This has the drawback that when an IP has been blacklisted from yt-dlp usage, the recipe fails to produce the ZIM even if all API calls have succeeded, because we use yt-dlp to download the subtitles.

Caching the subtitles on S3 would allow to create the ZIM.

benoit74 avatar Jul 23 '24 14:07 benoit74

Seems a good idea but do subtitles are served properly using etags?

kelson42 avatar Jul 23 '24 15:07 kelson42

Currently we're using yt-dlp to download subtitles and etags are not provided for subtitles. The response is in the following format:

"requested_subtitles": {
  "en": {
	  "ext": "vtt",
	  "url": "https://www.youtube.com/api/timedtext?v=DYvYGQHYScc&ei=rzKqZouKCqfWz7sPiu_E2Qw&caps=asr&opi=112496729&xoaf=5&hl=en&ip=0.0.0.0&ipbits=0&expire=1722455327&sparams=ip%2Cipbits%2Cexpire%2Cv%2Cei%2Ccaps%2Copi%2Cxoaf&signature=D55586A99B8028F2565AFE1F76F3F55D8BE2ECA6.E032AF517474302C806EE8A02C6CDC914CD903B9&key=yt8&lang=en&fmt=vtt",
	  "name": "English"
  }
},

However the YouTube Data API (https://developers.google.com/youtube/v3/docs/captions#resource-representation) does provide etags for captions.

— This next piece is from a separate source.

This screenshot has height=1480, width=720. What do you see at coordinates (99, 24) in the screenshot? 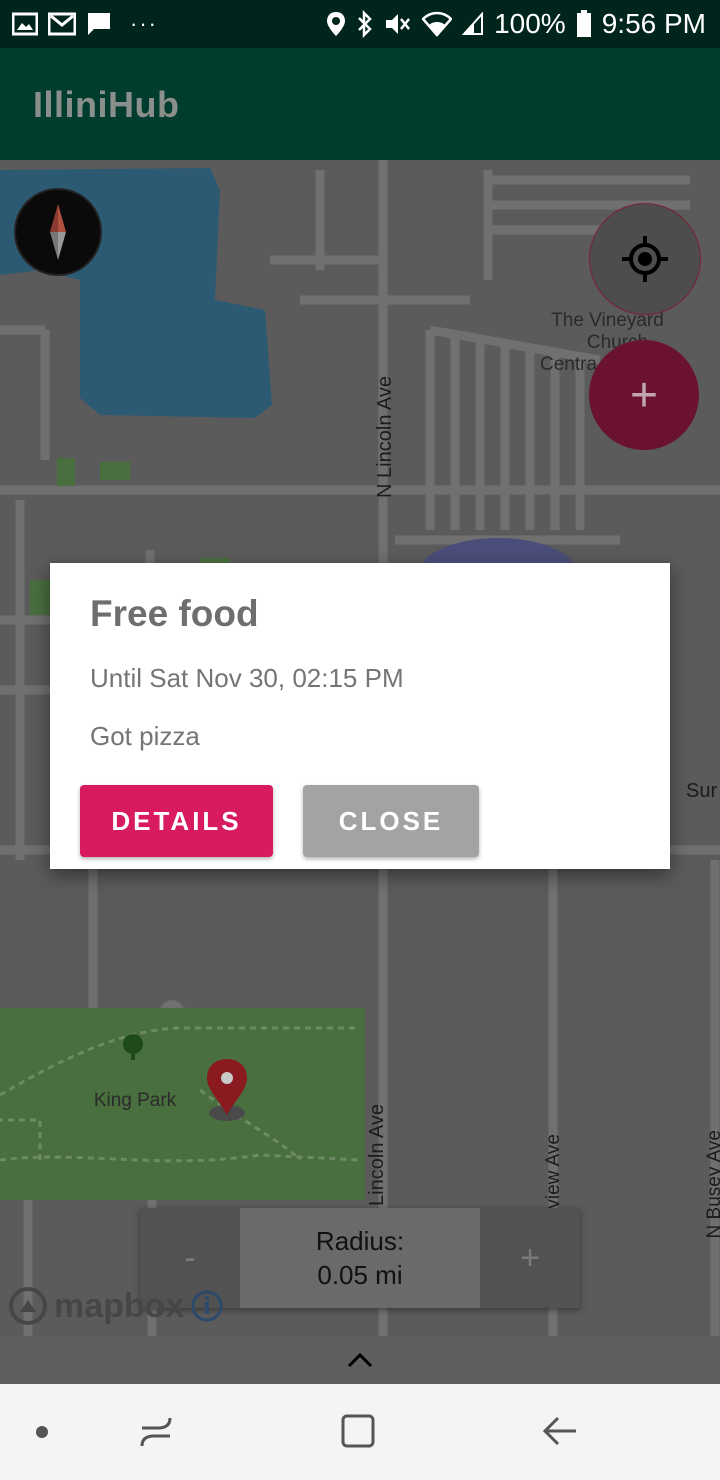
I see `message-icon` at bounding box center [99, 24].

dan-niles avatar Jul 31 '24 13:07 dan-niles

@benoit74 and I discussed the possibility of hashing the url of each subtitle provided by yt-dlp and using it as an etag. However, it seems that this URL changes every time it is fetched by yt-dlp.

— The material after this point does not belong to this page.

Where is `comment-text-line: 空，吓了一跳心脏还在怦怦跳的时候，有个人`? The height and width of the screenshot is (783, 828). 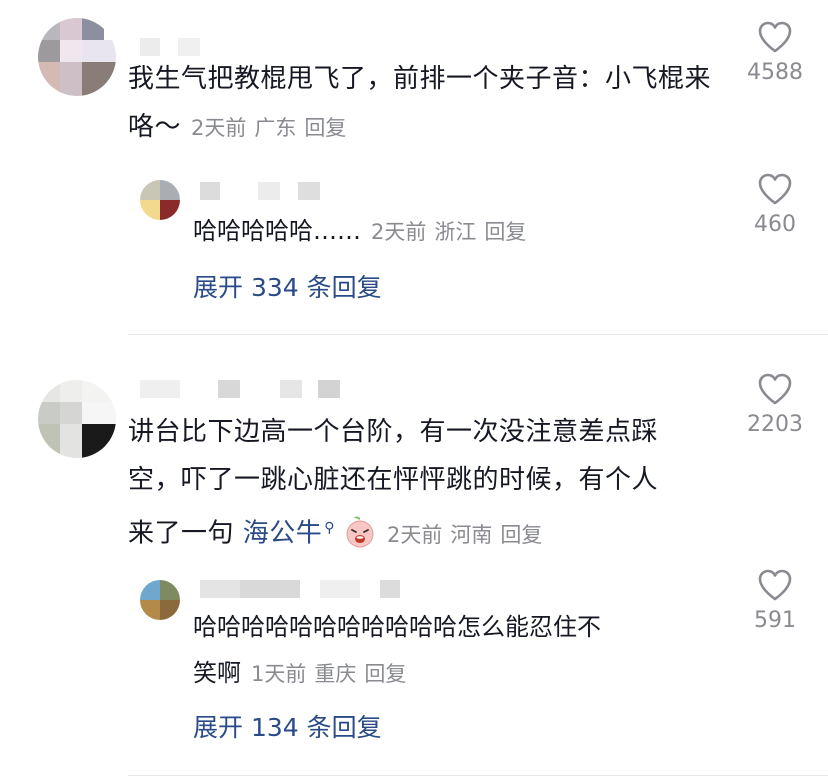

I tried manually editing the subtitles of this video on the openZIM_testing YouTube channel to observe how the URL is affected. However, it appears that YouTube fetches the latest subtitles internally, and the query parameters in the URL don't seem to have an impact.

dan-niles avatar Jul 31 '24 16:07 dan-niles